A friend wrote:
"can you please explain this to me?
There are a few different factors here, but to keep things simple I'll explain the primary one; if you'd like to know about others, just ask.
The main point here is that US debt is considered the least risky security in the world (it's frequently called a "risk-free" security, though that's a technical term for default risk, not a general term for actually having no risk. And, as we're seeing now, it's still possible for us to default).
Because US debt is the least risky security in the world, it's held by a LOT of people and organizations - banks and insurance companies use it to back their liabilities, corporations use it to store their extra cash, individuals who want something low risk use it for investment, China uses it to manipulate their currency prices to make Chinese investment/manufacturing grow, etc. In fact, there is so much US debt and US debt is so useful that there's actually a lot of demand for dollars from other currencies so that foreigners can buy US debt - Japan, Britain, China and other places hold vast quantities of debt, and that ignores all the foreign banks and insurance companies that use it.

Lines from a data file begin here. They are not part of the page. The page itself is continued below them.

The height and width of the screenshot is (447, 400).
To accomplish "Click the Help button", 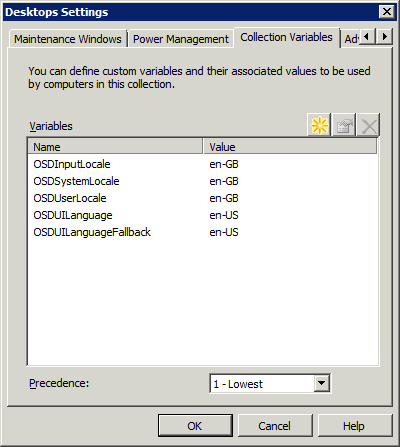I will click(355, 426).
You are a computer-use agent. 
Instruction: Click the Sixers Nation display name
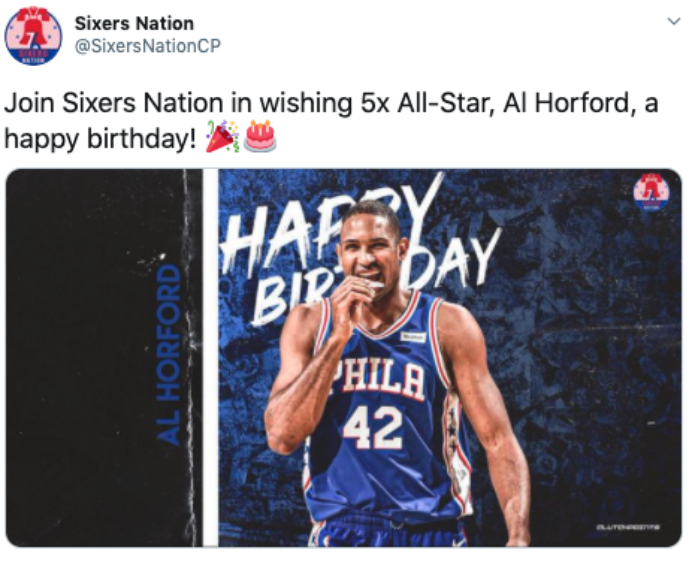pos(134,23)
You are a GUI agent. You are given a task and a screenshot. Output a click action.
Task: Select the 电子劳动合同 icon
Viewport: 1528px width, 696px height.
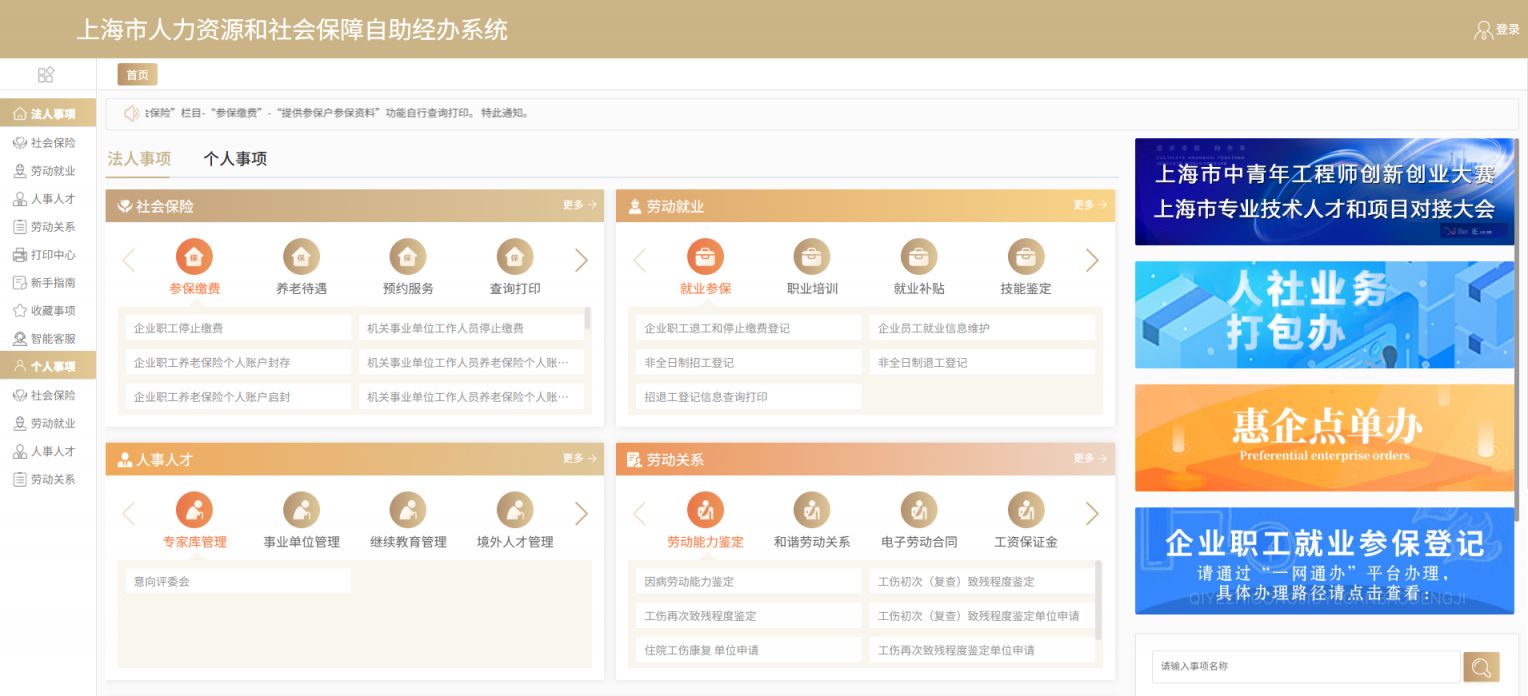click(919, 510)
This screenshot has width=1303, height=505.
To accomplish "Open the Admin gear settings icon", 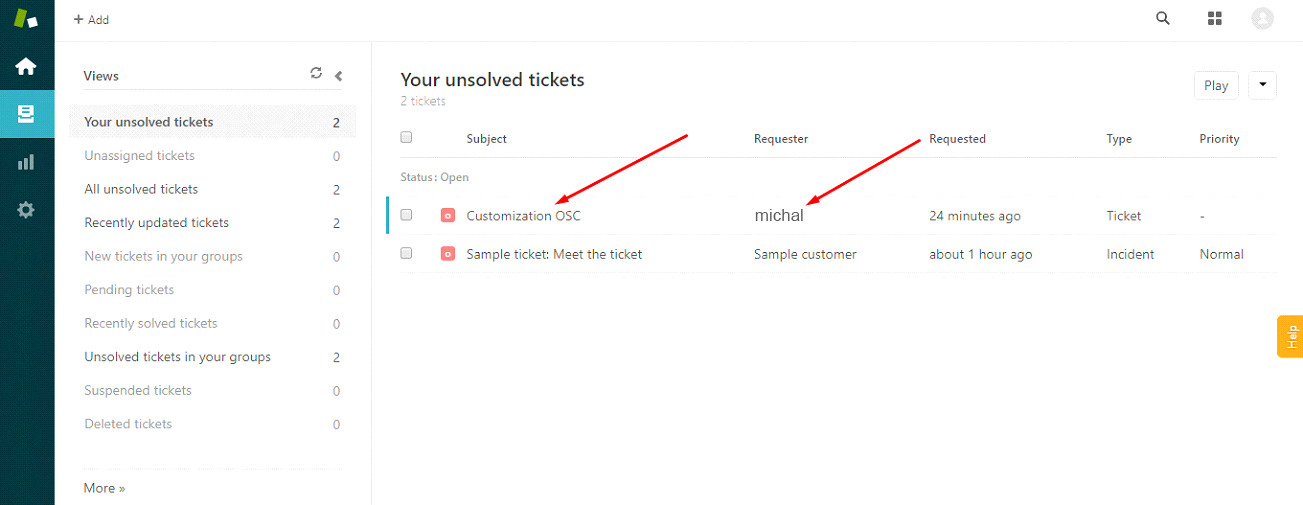I will pyautogui.click(x=26, y=210).
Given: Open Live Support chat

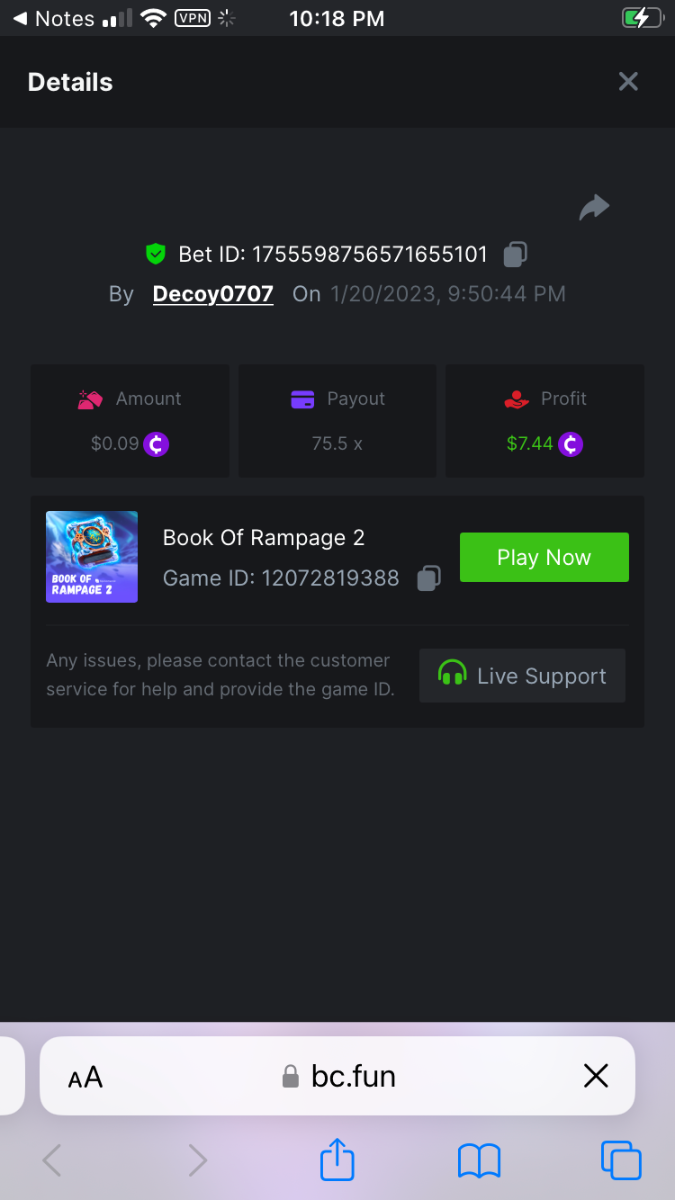Looking at the screenshot, I should 522,676.
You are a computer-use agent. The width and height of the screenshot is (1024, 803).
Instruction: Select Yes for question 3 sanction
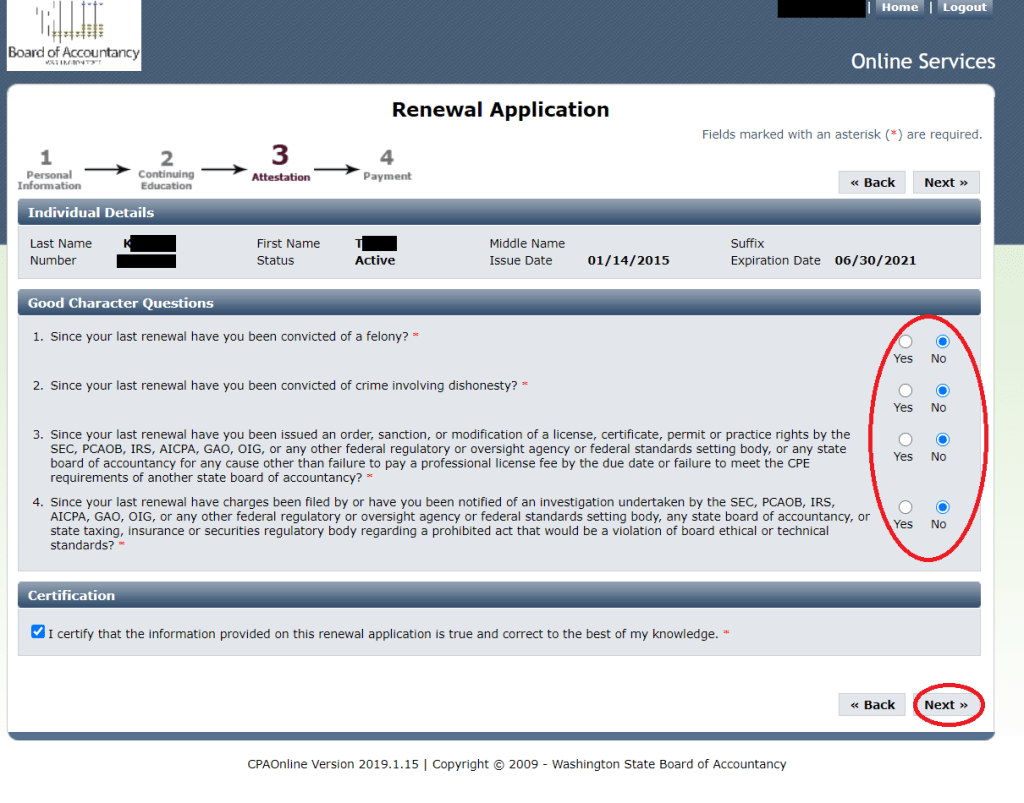(905, 440)
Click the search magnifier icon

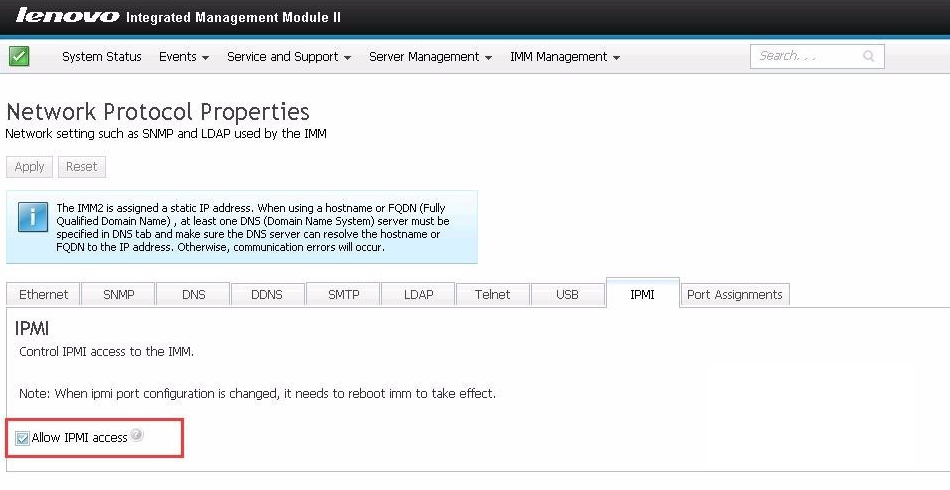[869, 56]
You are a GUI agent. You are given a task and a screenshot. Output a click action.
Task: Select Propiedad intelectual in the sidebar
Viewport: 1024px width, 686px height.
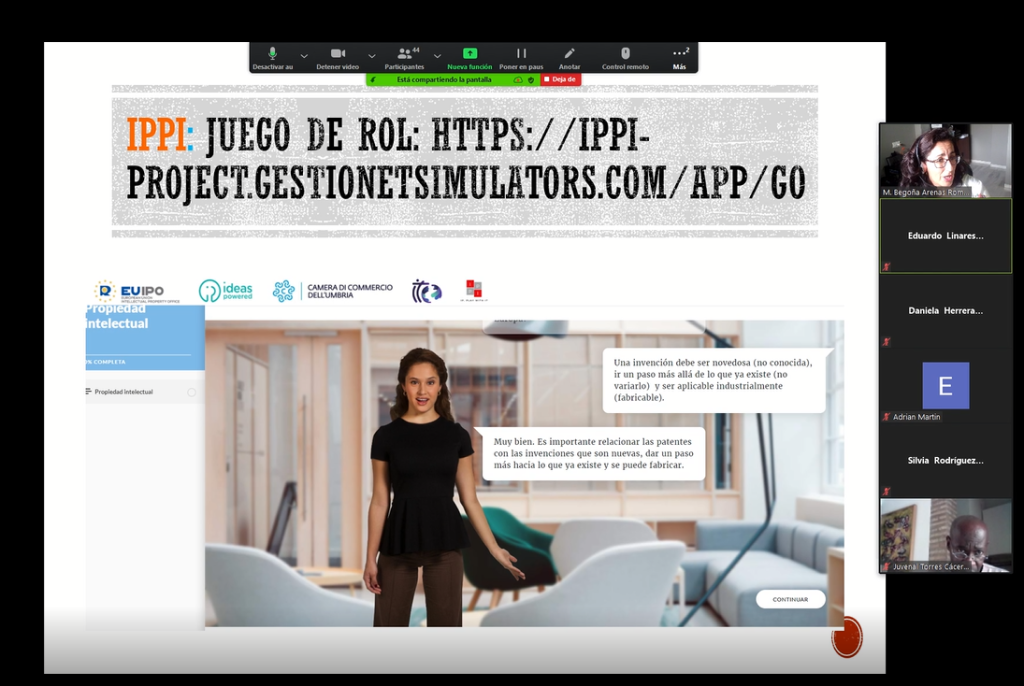124,392
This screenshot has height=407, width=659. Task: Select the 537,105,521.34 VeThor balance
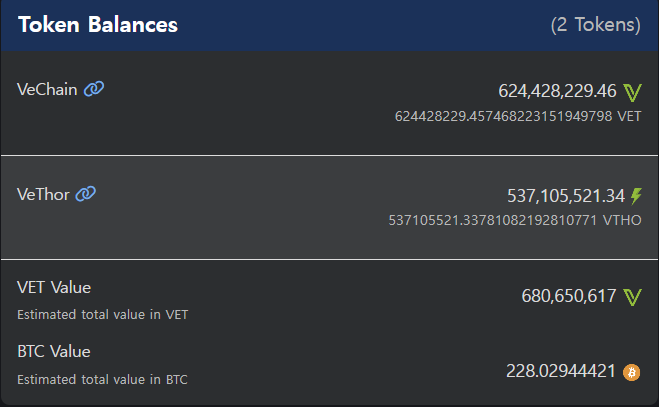pos(566,196)
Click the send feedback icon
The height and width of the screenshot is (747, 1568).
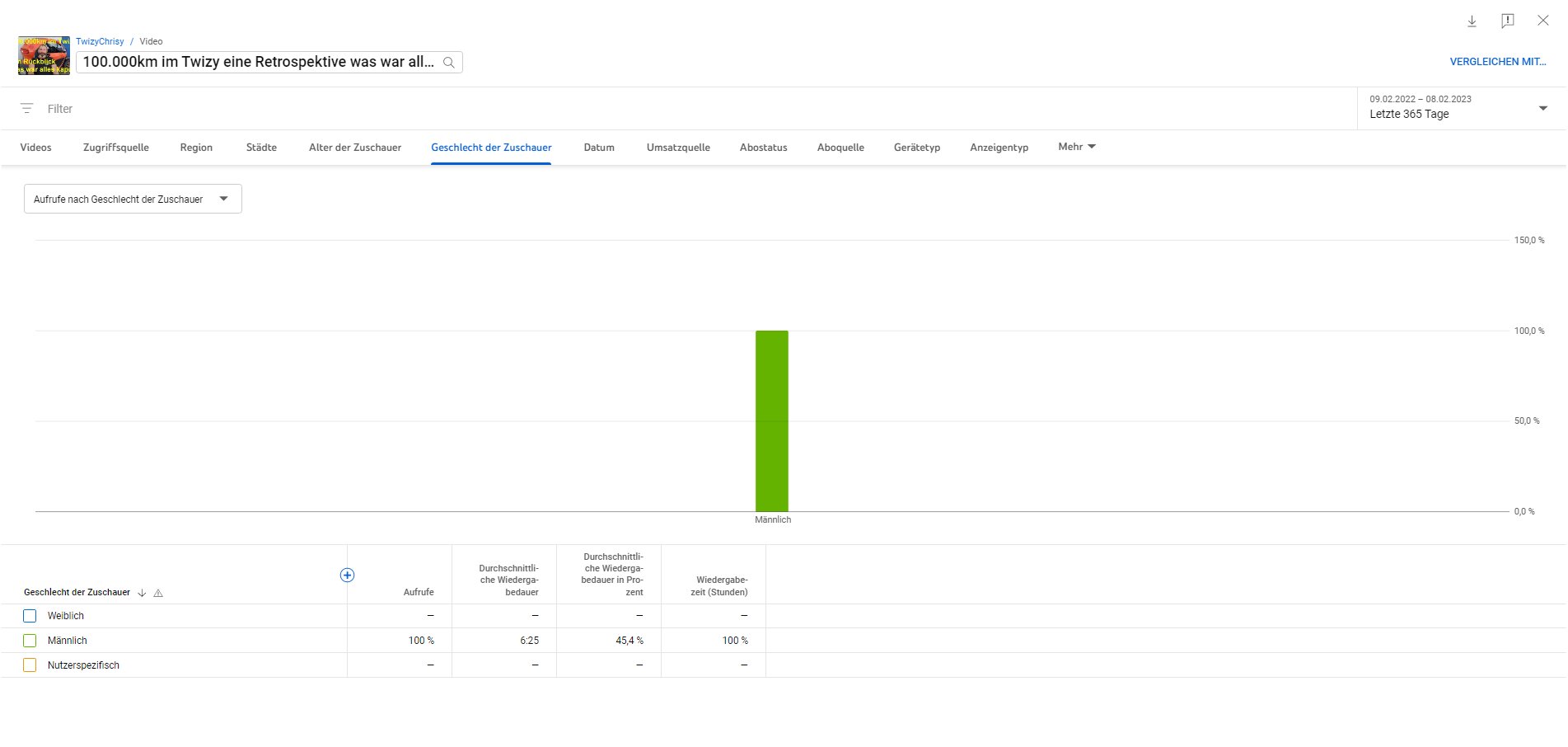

If the US defaults or faces a downgrade in its credit rating (a measure of its risk) because the long term projected path of the deficit is too high, then a lot of the holders of that debt will either not want to hold US debt anymore, or will be contractually prohibited from holding it. The demand for US dollars to buy US debt would drop a lot, and less demand for US dollars means a weaker currency. A weak currency means our exports look cheaper to the rest of the world, so the rest of the world consumes more of our stuff, and imports get more expensive in dollars - it takes more dollars to buy them. We import a lot of oil, so a weaker dollar means that oil prices in dollars go up (it takes more dollars per unit of oil because the dollar is weaker). So betting on the prices of commodities that we import is a way of betting on a weaker dollar in the short term. (In the longer term, a lot more affects commodities prices than just the strength or weakness of the dollar).